____ EXTRACTED MATERIAL

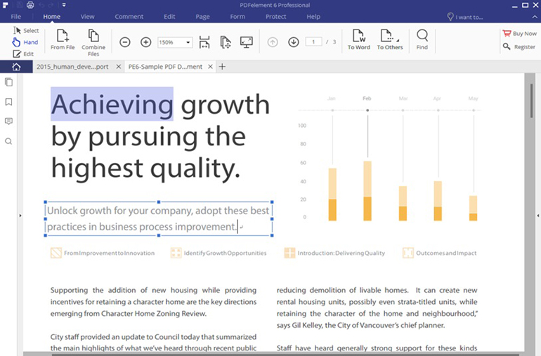Switch to the Hand tool
This screenshot has width=541, height=356.
coord(26,42)
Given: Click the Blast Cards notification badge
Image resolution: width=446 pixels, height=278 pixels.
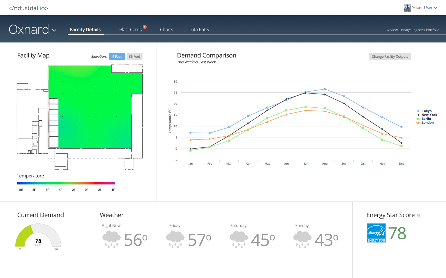Looking at the screenshot, I should coord(145,27).
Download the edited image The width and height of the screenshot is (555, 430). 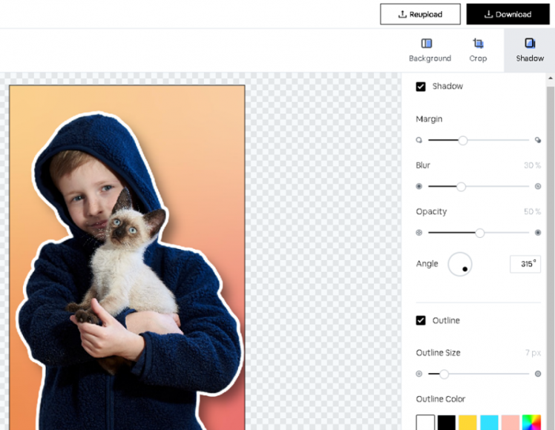click(x=508, y=14)
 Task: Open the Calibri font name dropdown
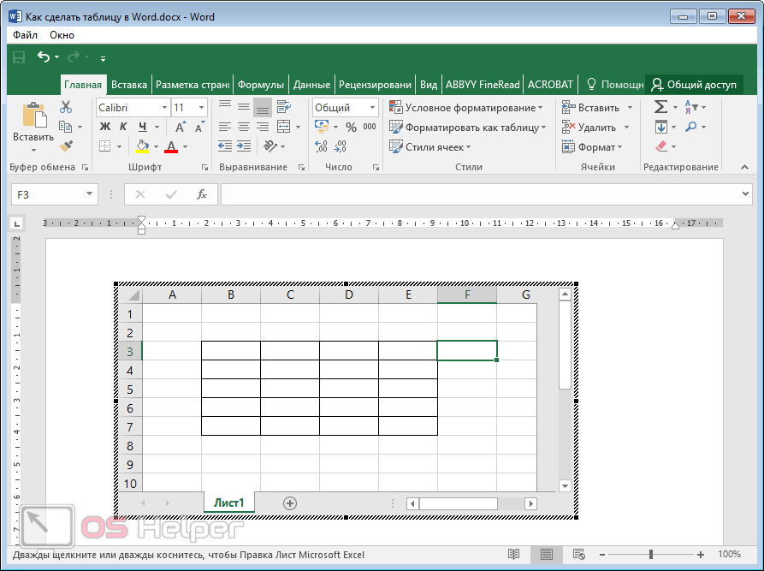coord(163,108)
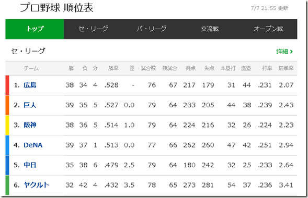Open the ヤクルト team link

[36, 185]
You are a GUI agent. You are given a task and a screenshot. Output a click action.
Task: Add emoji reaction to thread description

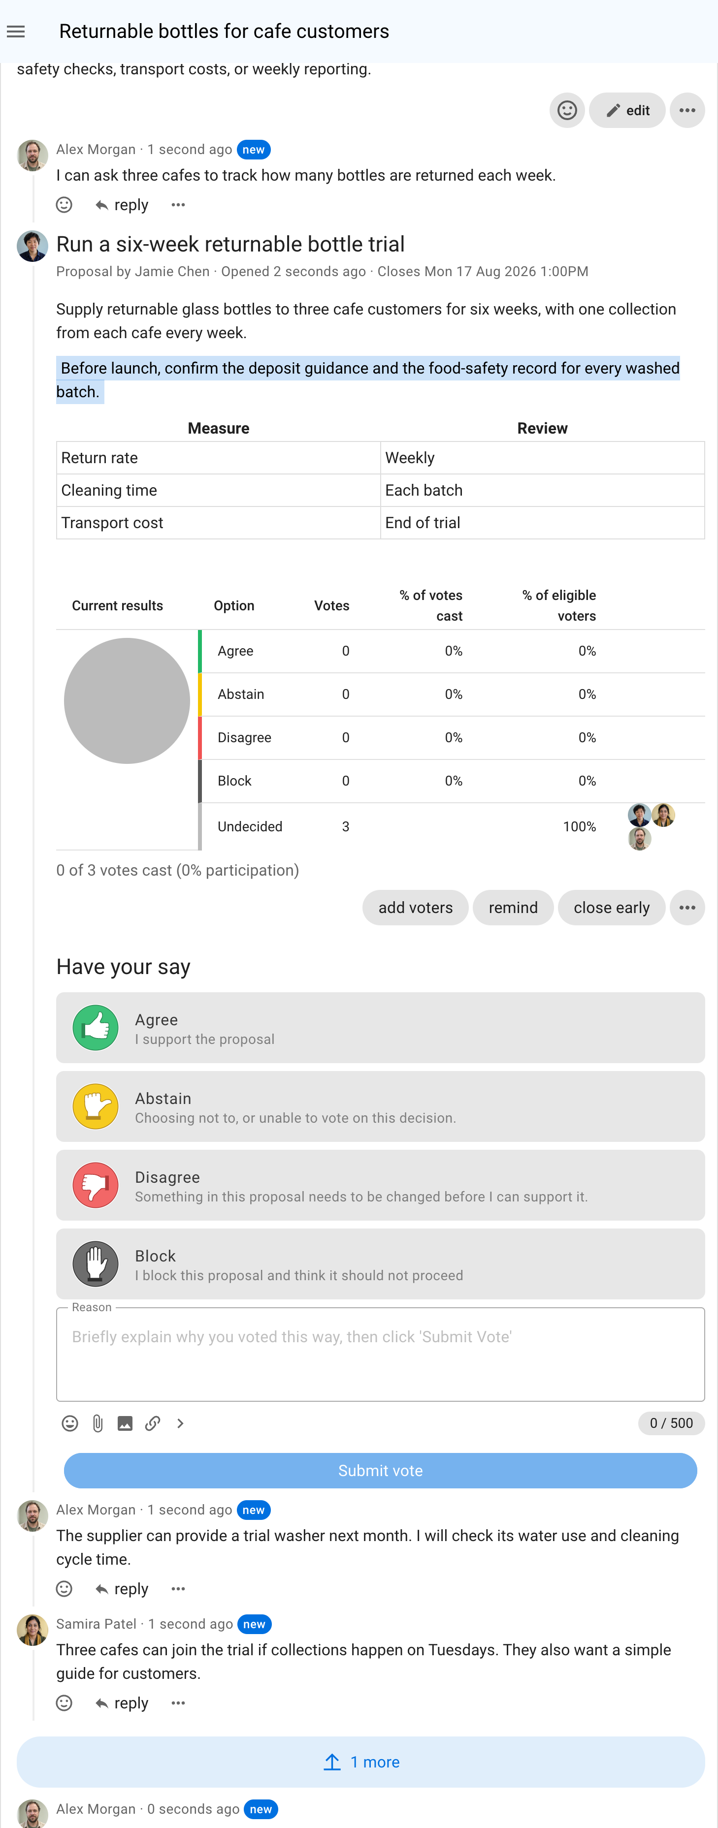coord(567,111)
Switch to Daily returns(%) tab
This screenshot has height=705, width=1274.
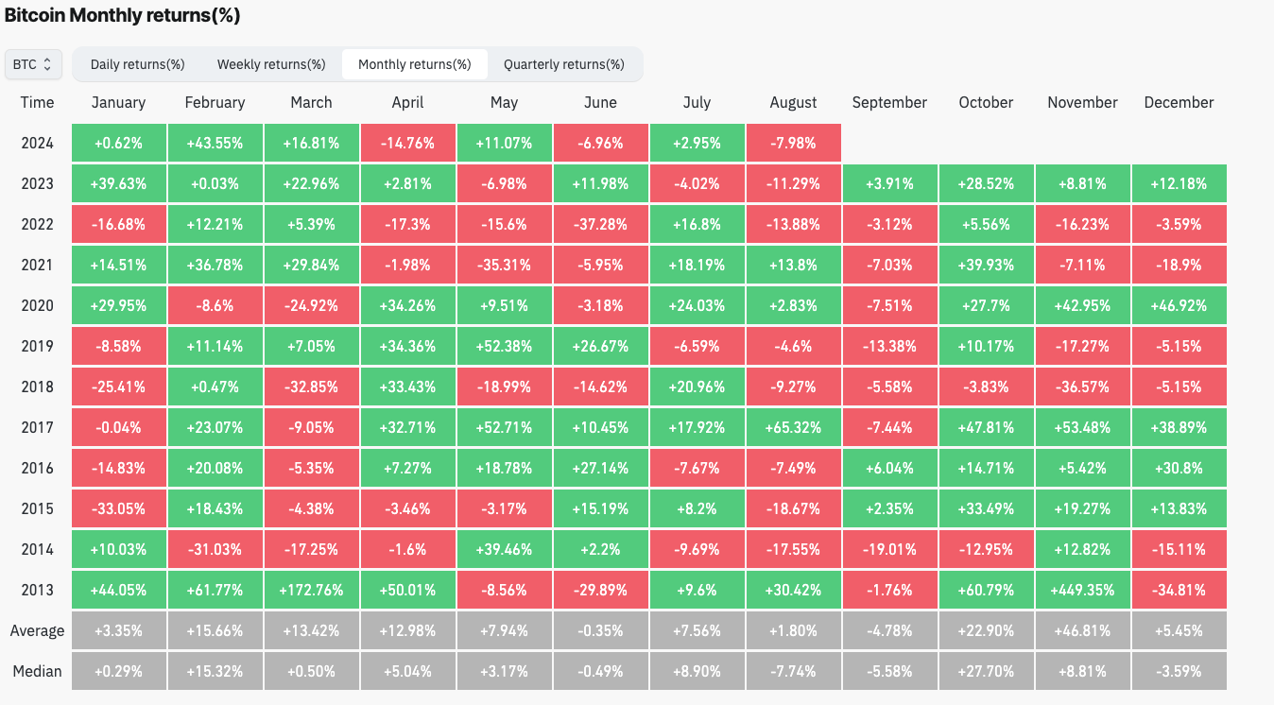pos(137,64)
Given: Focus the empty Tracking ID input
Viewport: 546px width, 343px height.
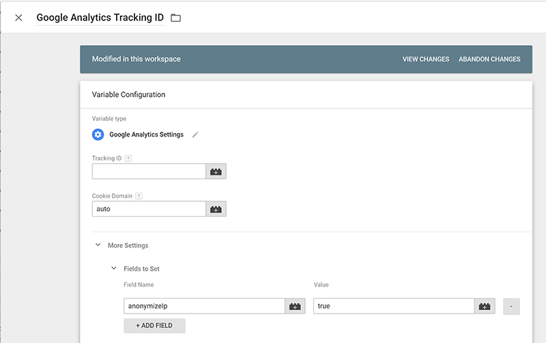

________

- YOUR TASK
Retype the records above exactly, starting at the line that contains "Task: Open the Calibri font name dropdown" and going through the last line, and leave out any pictures.

- RESULT BELOW
 Task: Open the Calibri font name dropdown
coord(163,108)
Open the ヤクルト team link

[36, 185]
You are a GUI agent. You are given a task and a screenshot. Output a click action.
Task: Add emoji reaction to thread description

coord(567,111)
Switch to Daily returns(%) tab
This screenshot has height=705, width=1274.
pos(137,64)
Given: Focus the empty Tracking ID input
Viewport: 546px width, 343px height.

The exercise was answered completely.